Brooklyn-based startup Modern Meadow has more than a dozen patents and uses collagen-producing skin cells to create leather. In a process called biofabrication, the collagen protein, which is found in the connective tissues of animals, is used to produce fully biological leather that is hair-, fat- and blemish-free. No animals are harmed in the process as only some skin cells are harvested. Eventually, the company will also look into creating healthy and ethical meat products. The biofabrication technique would eliminate the need to slaughter animals and allow meat products to be created in a more sterile environment, avoiding potential problems such as bacterial contamination. This will also eliminate the necessity of using antibiotics. Most of the antibiotics produced today are used in an attempt to protect livestock that live in unhealthy, overcrowded conditions. A reduction of antibiotic use will slow down the development of antibiotic-resistant bacteria, which poses a serious and growing health concern for humans.

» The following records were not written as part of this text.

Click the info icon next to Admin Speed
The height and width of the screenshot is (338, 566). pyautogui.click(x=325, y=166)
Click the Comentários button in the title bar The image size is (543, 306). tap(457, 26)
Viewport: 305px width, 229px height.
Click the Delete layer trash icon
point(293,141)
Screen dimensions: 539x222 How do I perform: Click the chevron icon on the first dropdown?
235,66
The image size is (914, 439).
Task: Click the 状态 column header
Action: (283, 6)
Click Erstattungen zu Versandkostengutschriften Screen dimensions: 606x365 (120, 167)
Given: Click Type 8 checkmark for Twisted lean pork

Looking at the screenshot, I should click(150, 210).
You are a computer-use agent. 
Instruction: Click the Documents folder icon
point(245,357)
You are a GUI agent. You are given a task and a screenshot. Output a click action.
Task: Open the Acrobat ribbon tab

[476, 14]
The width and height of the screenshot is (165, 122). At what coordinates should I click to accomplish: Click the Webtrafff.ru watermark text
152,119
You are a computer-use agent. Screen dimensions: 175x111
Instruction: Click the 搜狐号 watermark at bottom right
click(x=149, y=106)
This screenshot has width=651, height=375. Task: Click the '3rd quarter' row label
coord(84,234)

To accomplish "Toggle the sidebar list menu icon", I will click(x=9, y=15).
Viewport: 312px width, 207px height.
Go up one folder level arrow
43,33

The 3D printing of meat products will also have a positive impact on global warming. The meat industry is a significant contributor to our environmental footprint, accounting for 18% of greenhouse gas emissions, with the growing world population only exacerbating this problem. Animal agriculture is using up vast areas of land as well as enormous amounts of water and food. Studies published in Environmental Science and Technology have indicated that the environmental impact of lab-produced meat products is significantly lower than that of conventionally produced meat products.
While the techniques are still very costly, cultured meat will eventually be more sustainable and cheaper than traditionally produced meat. Also, we won’t have much choice but to adopt the technology as there will be so many more people to feed. People will eventually get used to the idea and possibly even look forward to eating a burger without worrying about the horrible life of the animal that was used to produce the meat.
The future of food has arrived
Even though today’s 3D printed food is still clearly distinguishable from our traditional food, the technology is advancing quickly. Before we know it, we’ll be printing our own culinary masterpieces whenever we want, using fresh ingredients and unprecedented techniques. 3D printing tech combined with the Internet of Things will also enable you to download recipes from a recipe database or your favourite restaurant’s website. All you’ll have to do is put a cartridge with the ingredients into your printer and it will create the restaurant’s meal of the day in our own kitchen. You’ll also be able to customise meals by adding or replacing certain ingredients, which is ideal for people with allergies or specific dietary requirements. Furthermore, 3D printing food will impact the speed and efficiency at which food is produced, boost food production, reduce our environmental footprint and take the hassle out of food deliveries by enabling distribution to all corners of the globe – thanks to the IoT.
There’s no doubt, the future of food has arrived, and it seems to be looking bright.